At Cordial, we view mobile app marketing as any interaction that's sent to your mobile app, and any interaction coming back from your mobile app. We believe that creating a delightful brand experience for customers begins with a brand relationship. A great relationship starts with great communication.
Communication is much more than speaking to your customers through messaging. It's equally about listening to your customers. Listening to your customers across all channels (mobile, app, email, web) is essential to creating consistent, coherent, and personalized experiences.
Push notifications are the most commonly used option for mobile app messaging. Many companies use push notifications to encourage users to open their app. But the best push notifications are simple, urgent, and actionable (when applicable).
As an example, sending a notification that you can check-in to your flight in 24 hours is not urgent or actionable. Instead, send that notification just a few minutes before check-in starts and have it take the user directly to the check-in process when clicked. Rich push notifications contain images, gifs, and other relevant media along with the notification. This can be a great way to add user value when sending a push notification.
Allowing users to customize how often and what types of messages they receive will lead to a much higher opt-in rate.
In-app messages are also common for mobile app messaging. These are highly valued because they display when someone is already inside the app and do not require the person to have push notifications enabled. In-app messages have a lot of possible use cases, such as advertising something new, highlighting current offers, explaining the value of push notifications before asking for permission, or sending a survey. Finding the right time to show these messages can be critical, as you don't want to overwhelm users with messages while they're trying to use your app.
Cordial's SDK allows you to block showing in-app messages until told it's okay. This is a great way to ensure that critical actions (such as checkout) are not interrupted.
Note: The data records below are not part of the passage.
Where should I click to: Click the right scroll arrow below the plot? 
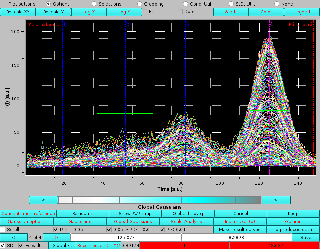[276, 200]
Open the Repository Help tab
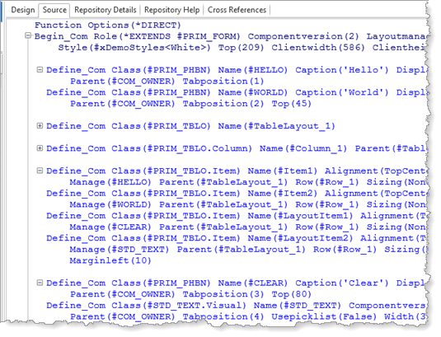441x337 pixels. [x=171, y=10]
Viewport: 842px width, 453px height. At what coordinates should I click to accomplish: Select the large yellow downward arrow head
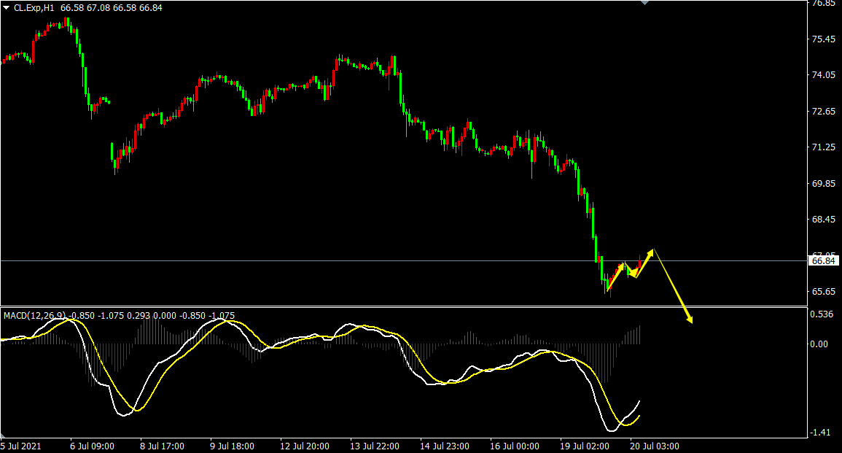(x=688, y=318)
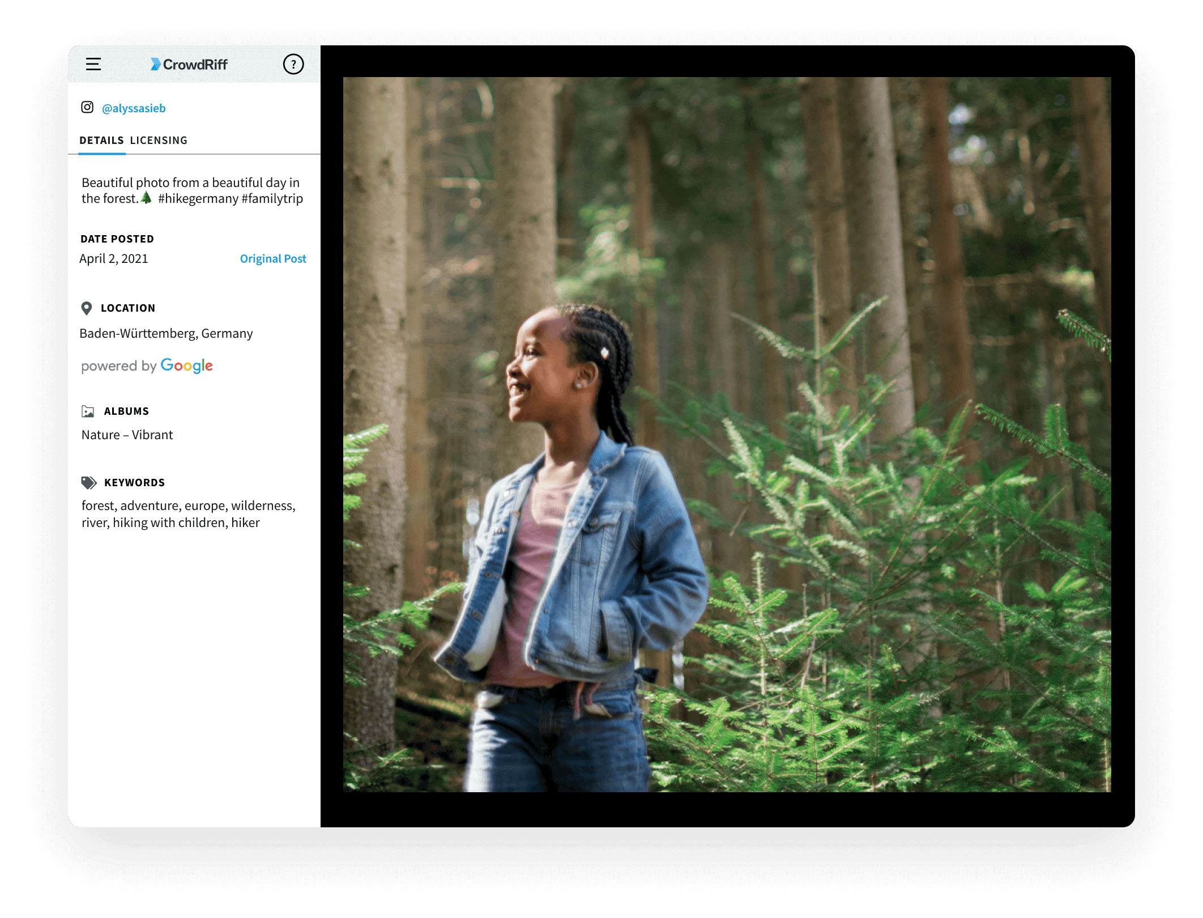Image resolution: width=1203 pixels, height=918 pixels.
Task: Click the location pin icon
Action: [87, 308]
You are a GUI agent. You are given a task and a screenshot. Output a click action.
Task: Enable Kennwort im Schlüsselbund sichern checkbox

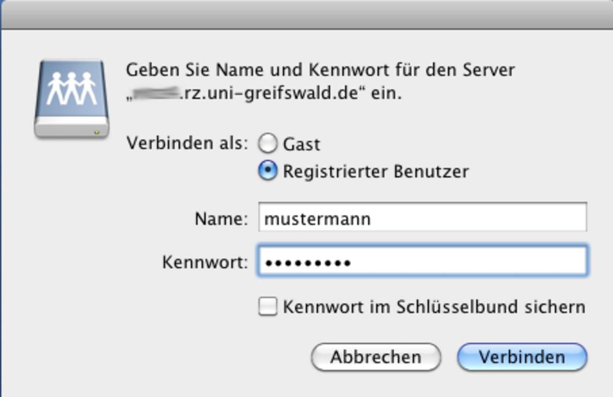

Inbox messaging is an awesome way to store messages. These can mirror a lot of use cases that email is suited for (reservation/order confirmations) but can also have a lot of unique implementations, such as a record of activity happening in a community (post comments, new followers, etc). Not every app needs to use inbox messaging, so make sure to consider if it would add value to your users' experiences, as this is one of the more complicated features to implement and use.
Event data allows a brand to listen to people the moment they engage with your brand. The app can send signals back to Cordial at each and every interaction someone has with your app in the form of event data. These events inform exactly how, when, and on which device you respond back to the customer.
Events can be used to track all kinds of scenarios, from the basic ones such as app opens to more advanced ones such as time spent watching a video. These events can be incredibly useful, but they can also become a privacy issue, so make sure to only collect what's needed. iOS now requires you to disclose the information you collect and give a summary of how it's used. (See this page for more information.)
A great way to decide which events to collect is to write out the questions you want answered and the use cases you want to implement. Then figure out which events are needed.
Cart items and orders
Tracking what users add to their cart and what items actually get purchased can give you invaluable information for not only optimizing your messaging, but also optimizing your business. These also enable countless use cases that can be personalized to become highly valuable to your users, such as product recommendations or abandoned cart messages.
Location data continues to be one of the most private pieces of data that apps can collect. Users are always prompted to either allow or block location permissions before an app can use their location. When designing your app, if you choose to ask for location permissions, make sure that you offer a very high-value reason for needing people's location data, and only collect it when needed.
Always make sure to consider how your app will work without location permissions, such as allowing a user to manually enter a zip code to find a nearby store.
How push notifications work
When first starting to plan a mobile app marketing strategy, it can be helpful to have an understanding of how messages are sent to a mobile application. When an app user installs your application and agrees to receive push notifications, the app is assigned a device token. This token uniquely identifies that instance of your application on that specific device. Along with your app's authentication information, device tokens are used to send requests to Apple and Google to deliver notifications.
Push notifications are not actually delivered directly to devices. The requests to send are handed off to Apple and Google and are then delivered to devices via Apple's and Google's servers. While Apple and Google are highly reliable, neither of them guarantee that notifications will be delivered to devices.
What is an SDK?
A software development kit (SDK) is defined as a collection of software development tools put into a single package. In other words, an SDK is code that has been designed to be reused by multiple developers, which can easily be installed into appropriate code projects. SDKs help reduce the time it takes to implement common functionality such as updating a contact or sending events.
Cordial's approach to mobile app marketing is to maximize flexibility while minimizing complexity. We understand that every app is different, every user is different, every interaction can be tailored, and that having to release an app update to enable a use case should be a last resort. Our mobile app SDKs are built to allow you to get data back into Cordial's platform quickly and easily.